Once World War II was over, Americans were ready for a fresh start. This upbeat attitude carried through to interior design of the 1950s and 1960s, which introduced a new modernism that still influences decor and furnishings today. New technology was introduced, and with it, a new way of living for the American public.
Colors and Patterns
Decor of the 1950s and '60s included a variety of colors. Pink combined with chrome, white, mint green or turquoise became all the rage in the '50s, as did vivid orange and red. By the '60s colors became earthier with harvest yellows, oranges and browns, while sun yellow provided a brighter alternative. Fabrics featured bold, geometric patterns of polka dots, stripes and checks. Even solid-colored fabrics had richly woven textures.
Walls, Windows and Floors
Geometric-patterned wall paper and knotty wood paneling often covered the walls in 1950s and '60s rooms. Trendy rooms, especially kitchens, also had wallpaper on the ceiling. Cafe curtains hung on windows, providing some privacy while still letting in light. Floors were covered with carpet, shag rugs, sheepskin rugs or linoleum.
The kitchen introduced mid-century design in many ways. A more relaxed lifestyle meant eat-in kitchens and breakfast nooks became very popular, rather than using a more formal dining room for every meal. Steel cabinets, Formica counters, chrome accents and copper vent hoods were all the rage for an up-to-date kitchen of the 1950s and '60s. A folding or swing door concealed the room from entertaining areas.
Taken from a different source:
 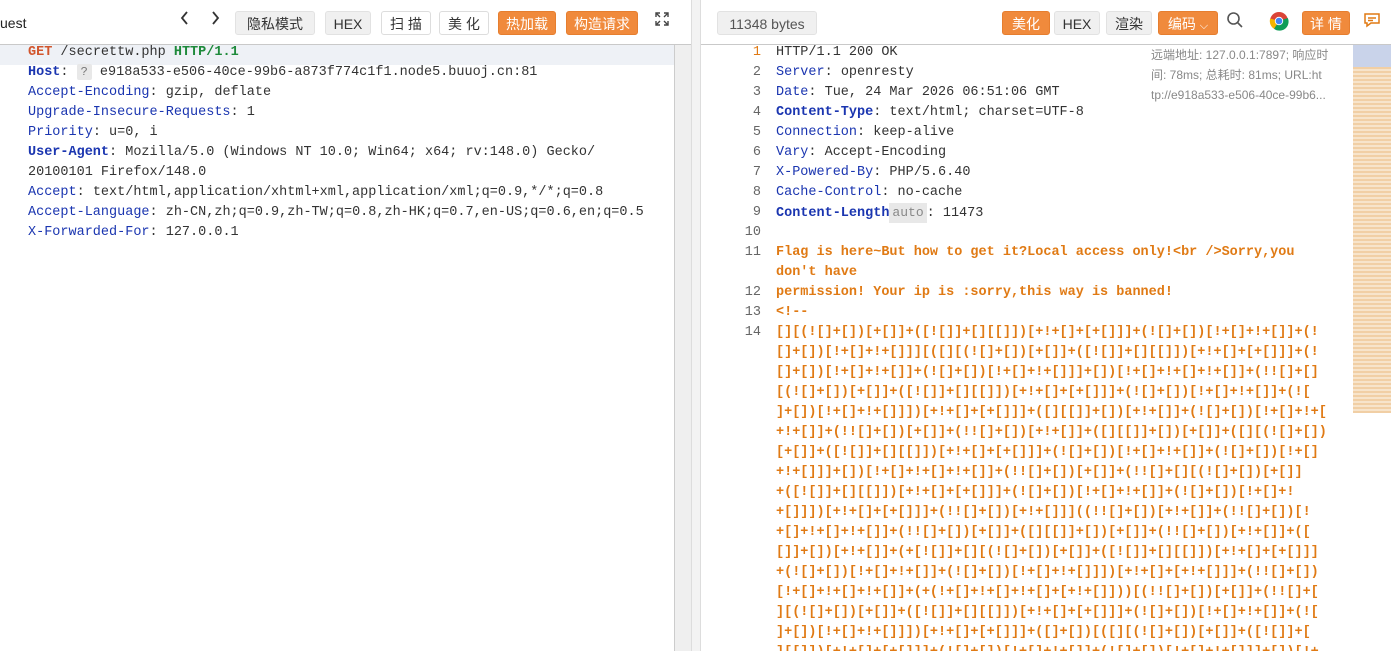 What do you see at coordinates (866, 132) in the screenshot?
I see `response-header: Connection: keep-alive` at bounding box center [866, 132].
Most modern furniture is fashioned after the clean, symmetrical styles of the 1950s and '60s. Forms were simple with soft curves or visually expanding horizontal lines. Wood was not painted or glossy, but had natural finishes that exposed the grain. Sofas and lounge chairs had low backs and tailored cushions. Dining tables in the '50s had Formica tops with chrome legs, and tables with a center pedestal were common in the '60s.
Where to Find It
You do not have to look very long to find furnishings from the mid-20th century. Step into any antique store, resale shop, yard sale, or even your parents' attic, and you can find anything from furniture to a clock to dishes that will fit perfectly into your retro room. Furniture and accessories with a modern flair can be found at many retailers.